> [Work instructions]
Recast the lines running from the line with "Describe the element" to the line with "city-search-input is located", both included, as a Markdown table with the columns Row and Item line, omitting blank lines. Leave the pictures out of the table.
== Segment start ==
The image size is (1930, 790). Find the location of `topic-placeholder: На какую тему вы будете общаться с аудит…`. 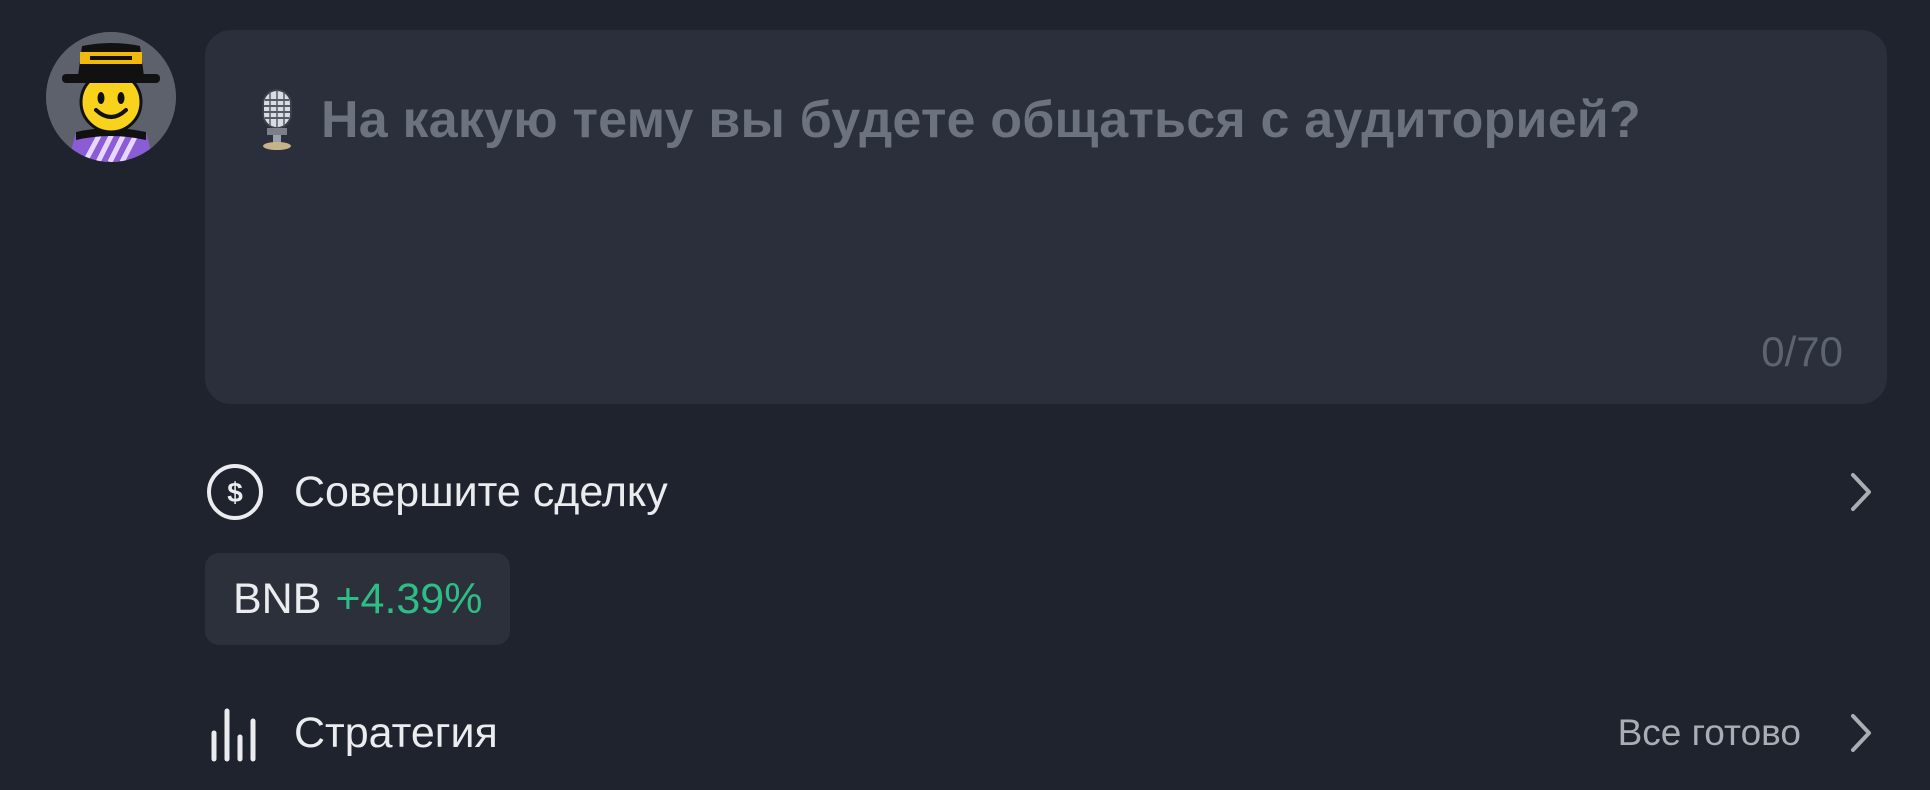

topic-placeholder: На какую тему вы будете общаться с аудит… is located at coordinates (981, 120).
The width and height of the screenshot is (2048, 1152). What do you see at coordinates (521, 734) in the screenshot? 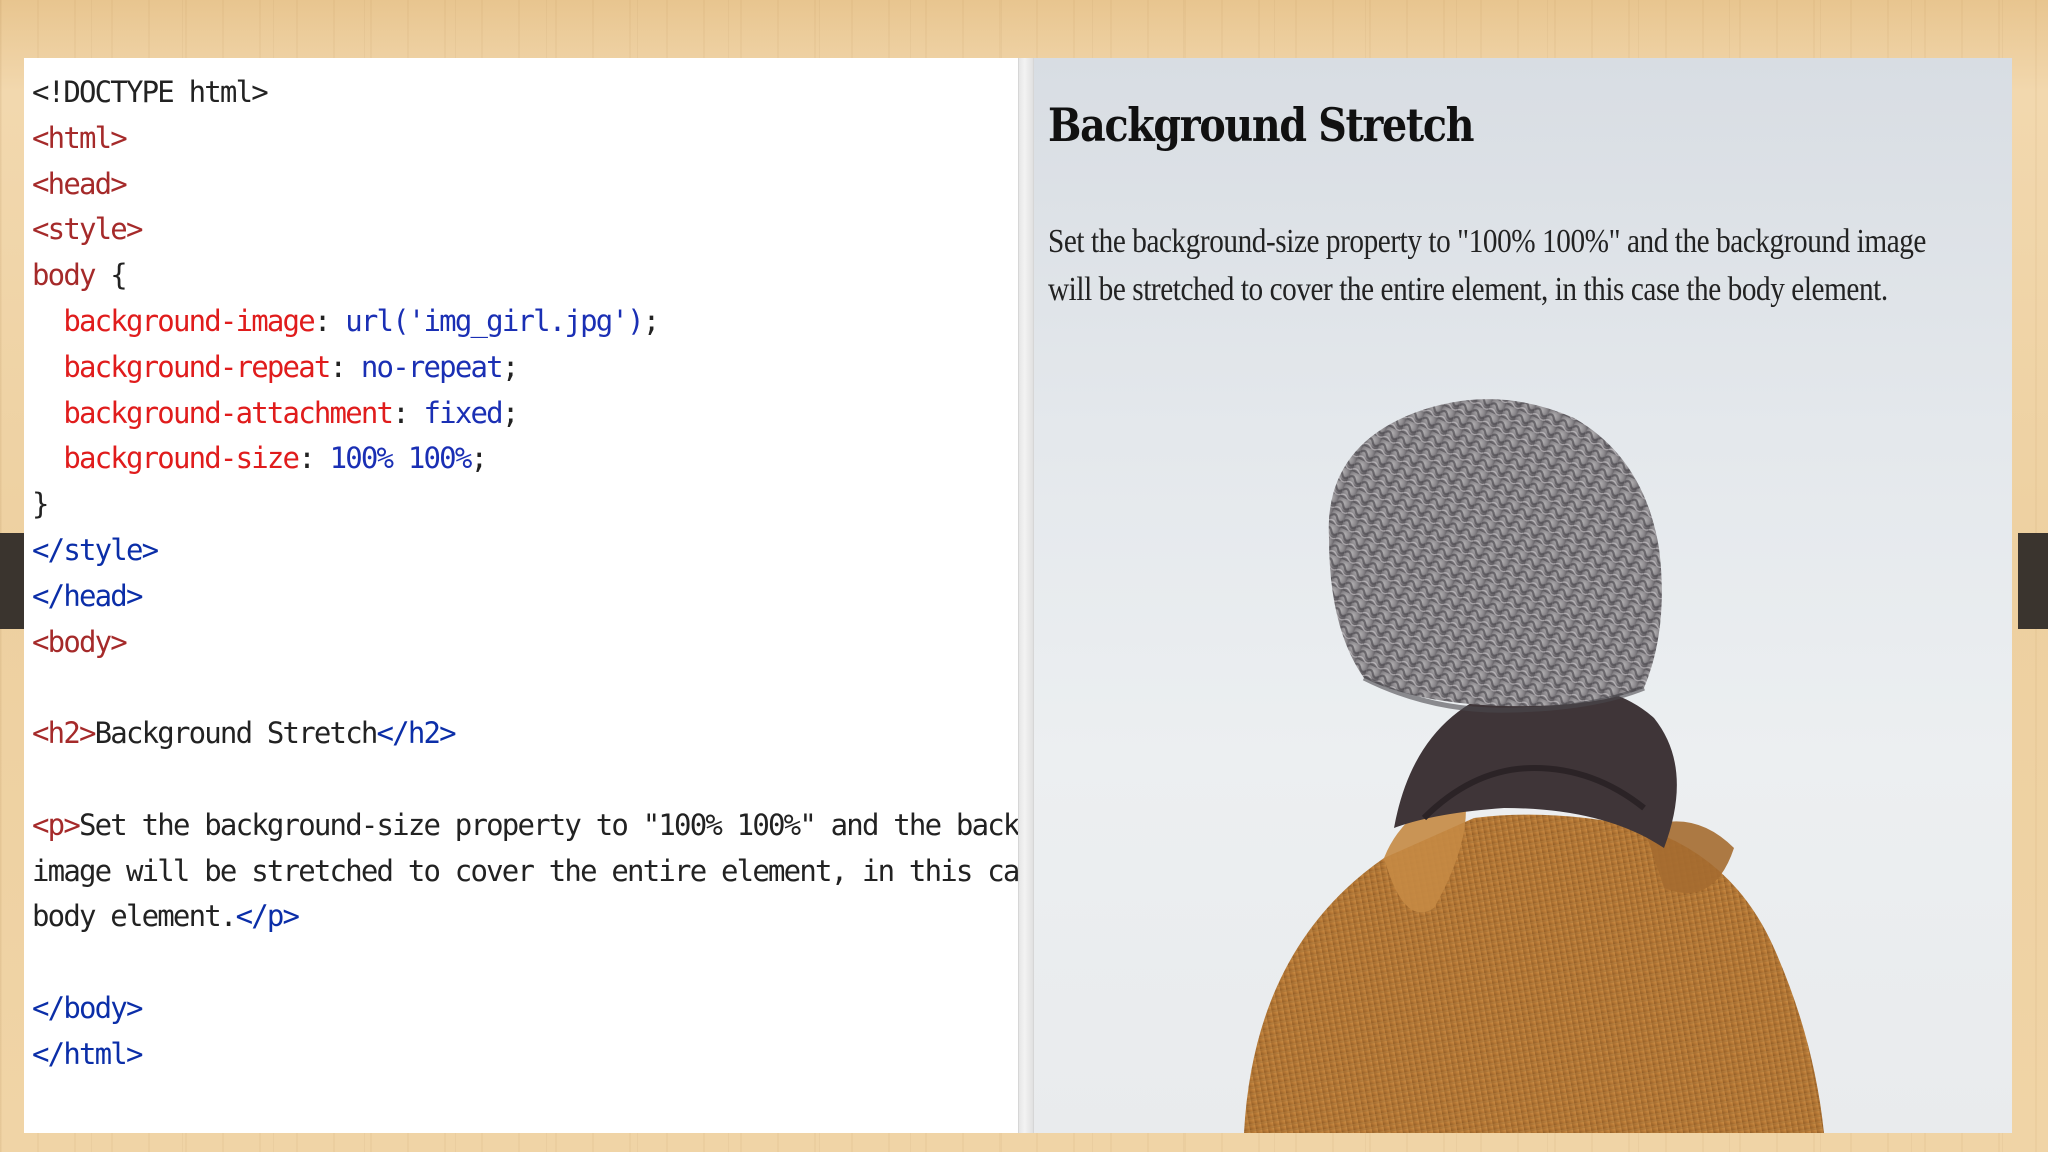
I see `code-line: <h2>Background Stretch</h2>` at bounding box center [521, 734].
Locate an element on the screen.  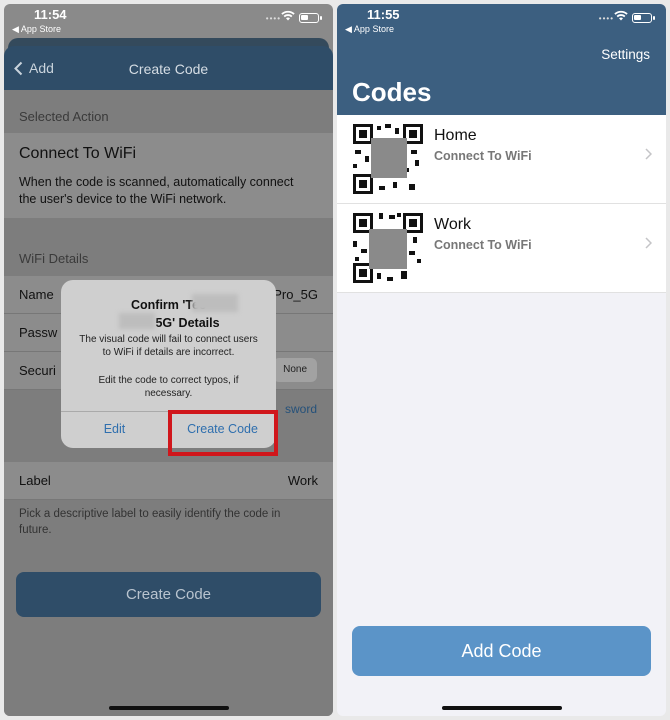
wifi-name-value: Pro_5G is located at coordinates (296, 294).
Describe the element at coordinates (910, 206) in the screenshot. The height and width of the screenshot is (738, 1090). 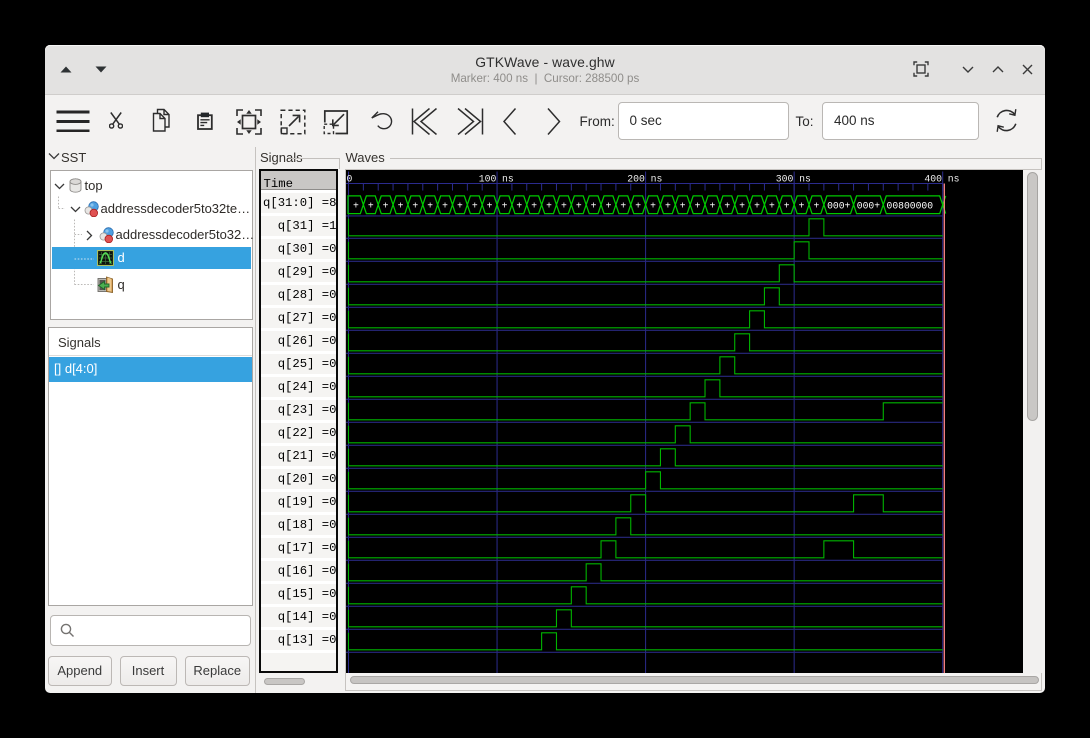
I see `svg-text: 00800000` at that location.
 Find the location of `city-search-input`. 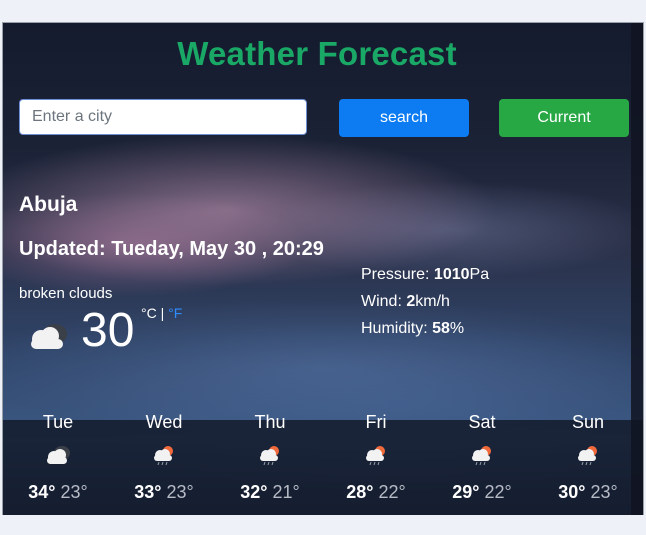

city-search-input is located at coordinates (163, 117).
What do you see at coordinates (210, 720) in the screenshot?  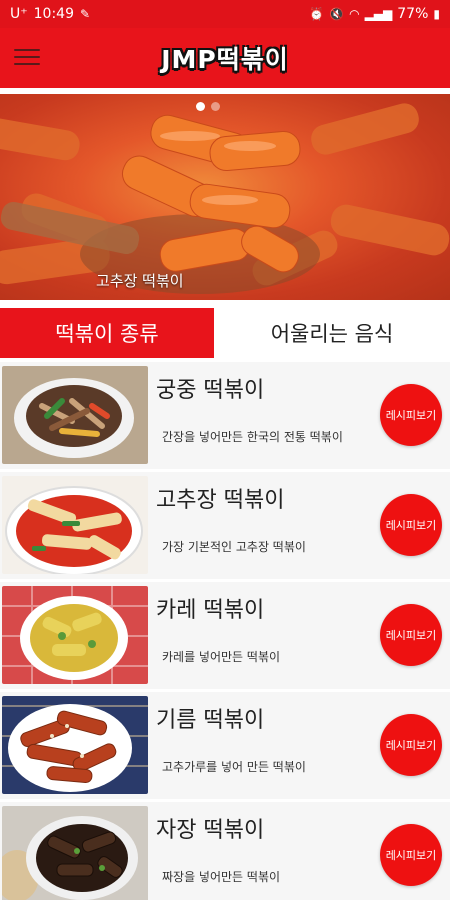 I see `item-title: 기름 떡볶이` at bounding box center [210, 720].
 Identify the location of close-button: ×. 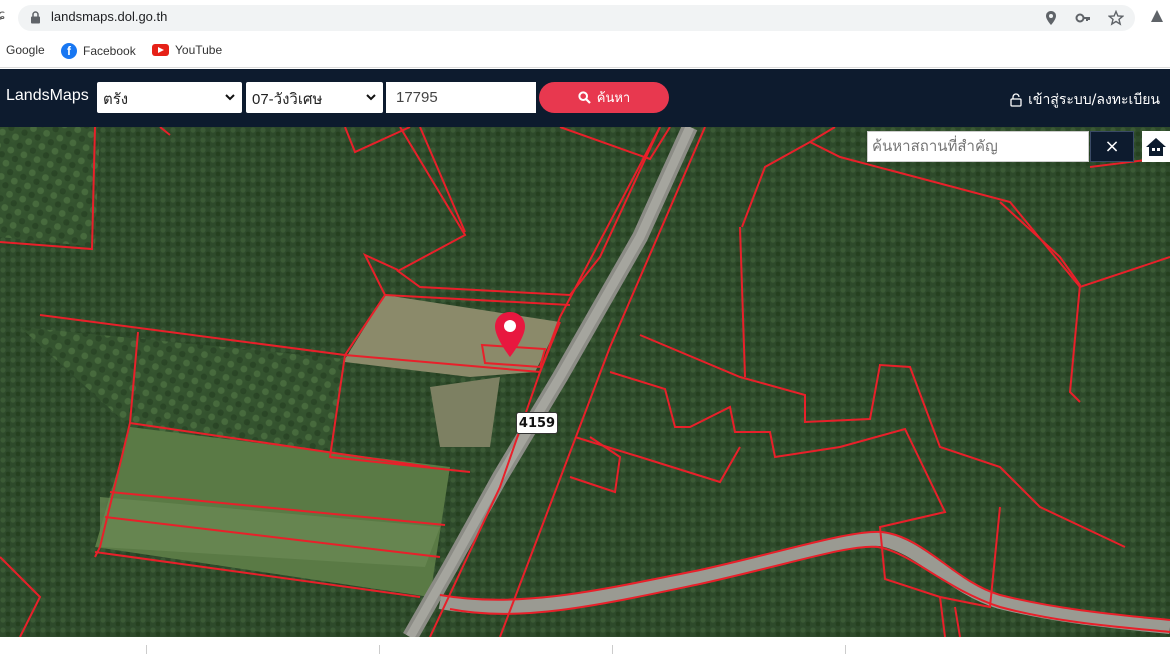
== Segment end ==
> [Exercise answer]
| Row | Item line |
|---|---|
| 1 | Describe the element at coordinates (910, 206) in the screenshot. The height and width of the screenshot is (738, 1090).  |
| 2 | I see `svg-text: 00800000` at that location. |
| 3 |  Find the location of `city-search-input`.  |
| 4 | city-search-input is located at coordinates (163, 117). |